Assessment practice that is wide of the mark

Pun intended

In the drive to improve standards, assessment often comes under scrutiny. This can lead to some really positive changes, and on twitter I often see new marking/feedback/assessment policies that are real improvements. However I also see practices that are made with the best of intentions but miss the point. I don’t profess to have all the answers, or that my day to day assessment is perfect, but hopefully critiques like this will help me improve.

Doing summative assessment and claiming it’s formative.

For the purpose of this point I mean ‘summative assessment’ to be a form of assessment that is designed to be used for a summative purpose and having students complete the assessment in those same intended conditions. A classic example might be for students to sit an end-of-topic test on Electromagnetism made up of past paper questions. They may sit it in silence in a lesson at the end of a topic.

Teachers who then try to use this formatively might not give any marks, or get students to work out their ‘strongest’ and ‘weakest’ topics based on the number of marks gained out of those available.

Figure 1:A typical exam question

Let’s say a student completes the test and achieves 3/6 on the last question. I have seen QLA spreadsheets that will mark this as Amber or Red and then a student might set a target of ‘Revise the force on a current carrying wire’.

The issue is that a student’s score on this electromagnetism question will be affected by their knowledge and understanding of;

  • The force on a current carrying wire
  • Conversion of units
  • Calcuation of moments
  • The principle of moments
  • The unit of magnetic flux density

So if a student achieves 3 marks, without seeing the script we would have no idea why. This question has been designed to be included within a set of exams designed to discriminate students based on their ability in Physics. Not to identify strengths and weaknesses.

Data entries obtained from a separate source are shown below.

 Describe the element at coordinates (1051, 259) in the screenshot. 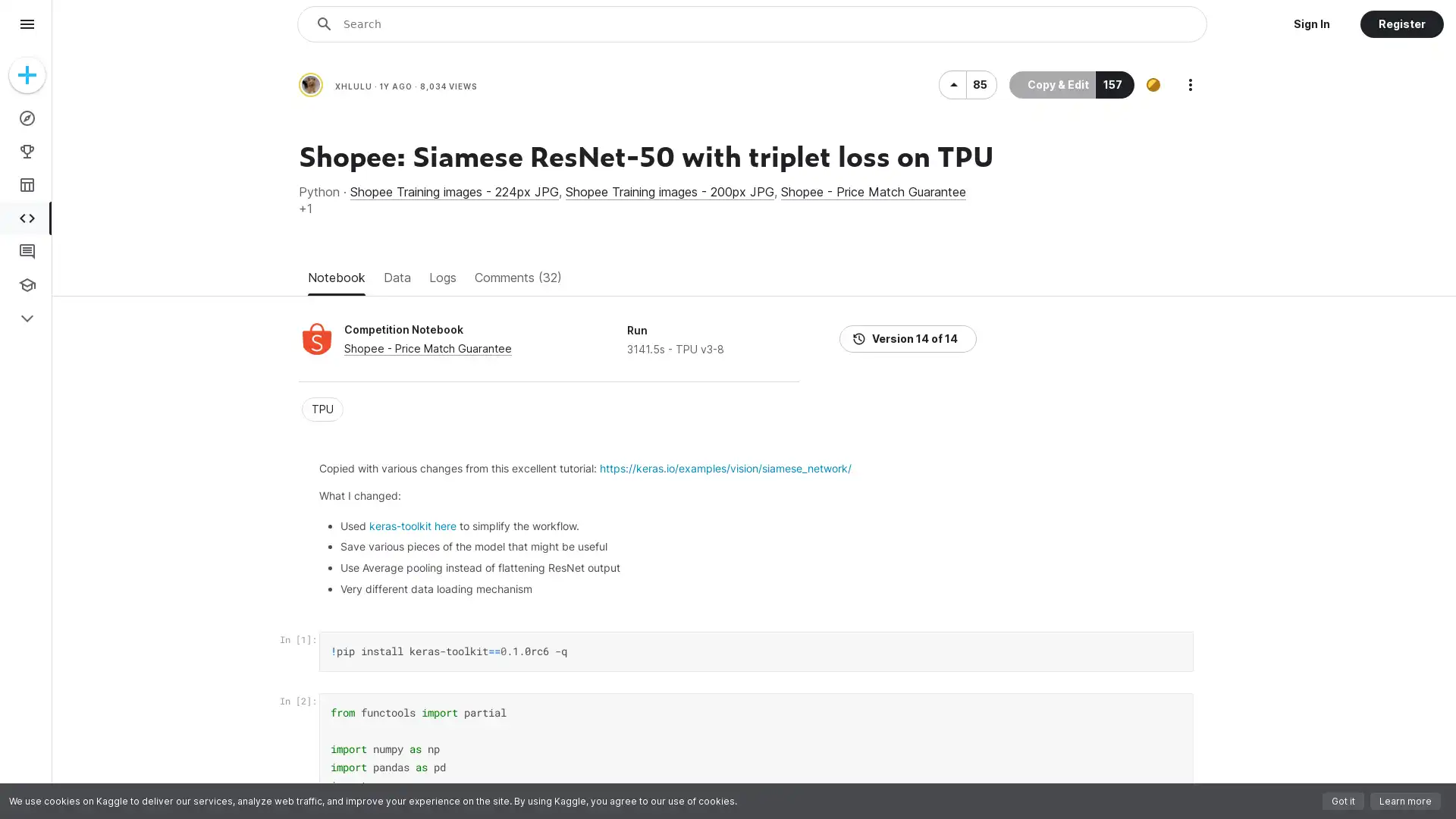

I see `Copy & Edit` at that location.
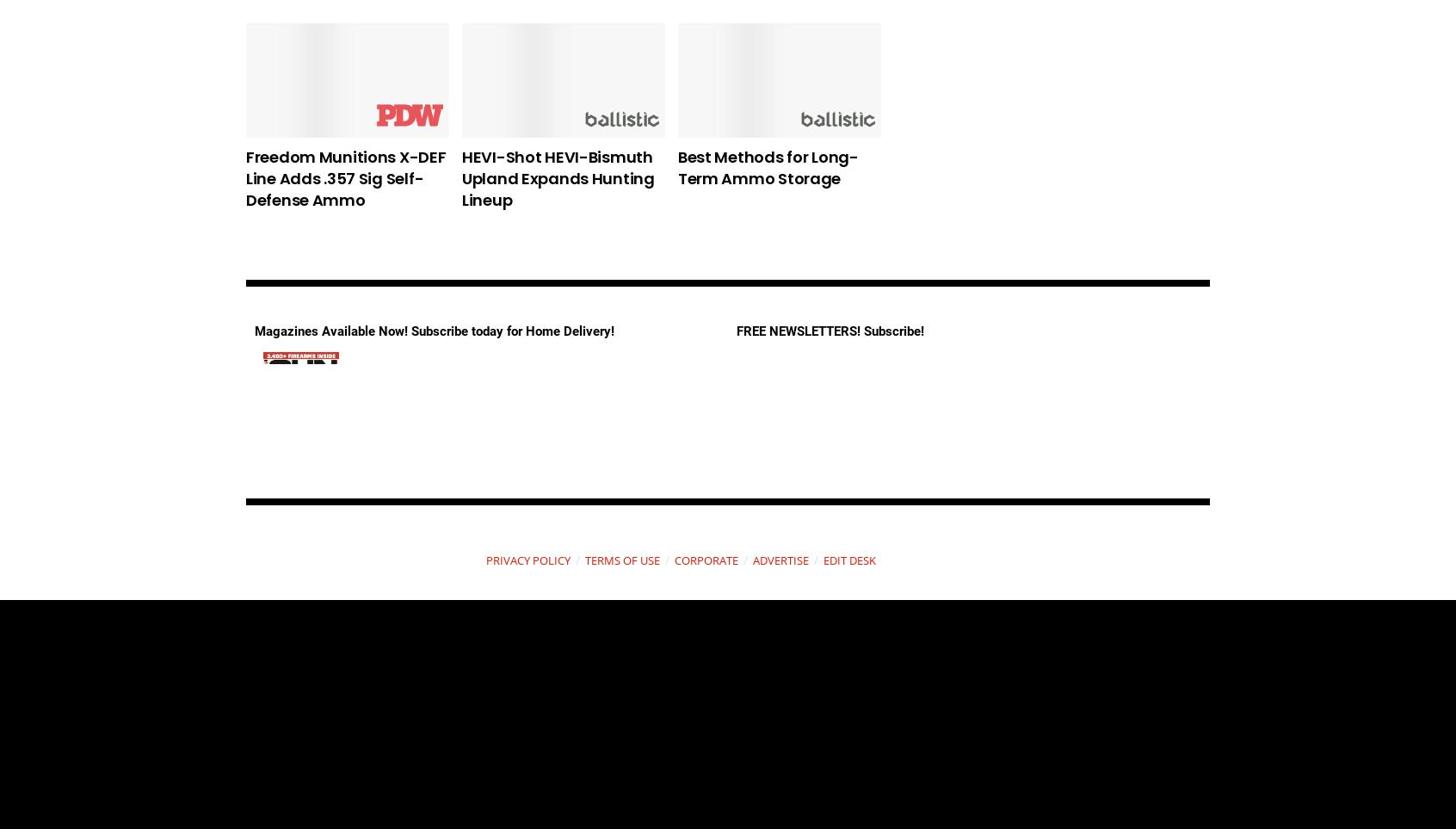 The image size is (1456, 829). I want to click on '.410 Ammo for Home Defense [2023]', so click(972, 167).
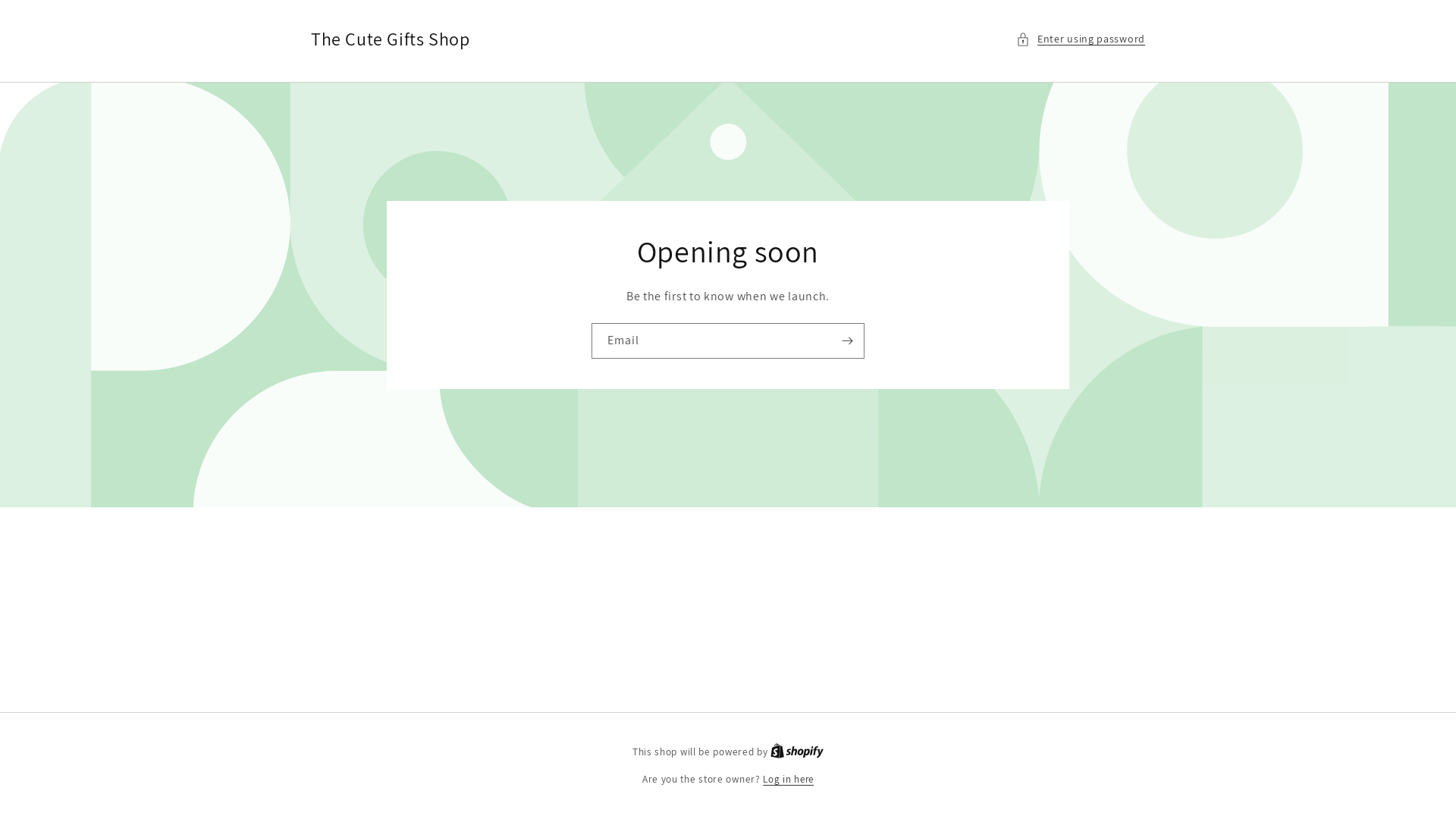  What do you see at coordinates (788, 780) in the screenshot?
I see `'Log in here'` at bounding box center [788, 780].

Secondly, a question can be thought of containing three dimensions. The science, the question type and difficulty. I may construct a test where the Moments question is an easy calculation at the start of the paper or it may be a more difficult conceptual explanation question at the end. Achieving half marks on the first option is not the same as achieving half marks on the second.

Thirdly, a test will not include everything from a topic. AQA, for example, do not test a whole course every year, they only guarantee to cover the whole course over five years. So if a student gets full marks on a magnets questions, it doesn’t mean it is their ‘best’ topic for the reasons above, but also because they may not have been asked about Newton’s 2nd Law which they may be ‘better’ at.

Lastly, let’s say we were to test the whole course with every permutation of question to cover the science/type/difficulty dimensions. The reliability of any judgement of ability of a subtopic based on a few questions would be low. As all the subtopics are so closely correlated, the total score is a better indicator of performance on the subtopics than the subtopic score.

If you want to identify strengths and weaknesses, and adapt your teaching as a result, you would have been better off asking asking questions that assessed each skill separately. Some excuse the types of analysis above by arguing that they want to get as much formative use out of end-of-topic test papers as they can, but the clue is in the name: ‘end-of-topic’. If you’ve finished the teaching and you want to assess what they know, then that’s absolutely fine. I would mark the test, have students fix any errors and move on. There’s nothing wrong with summative assessment!

It’s also worth noting that I think past papers questions can be used formatively in teaching, just not as a silent test. Also QLA can be useful if you have questions well designed for the that purpose.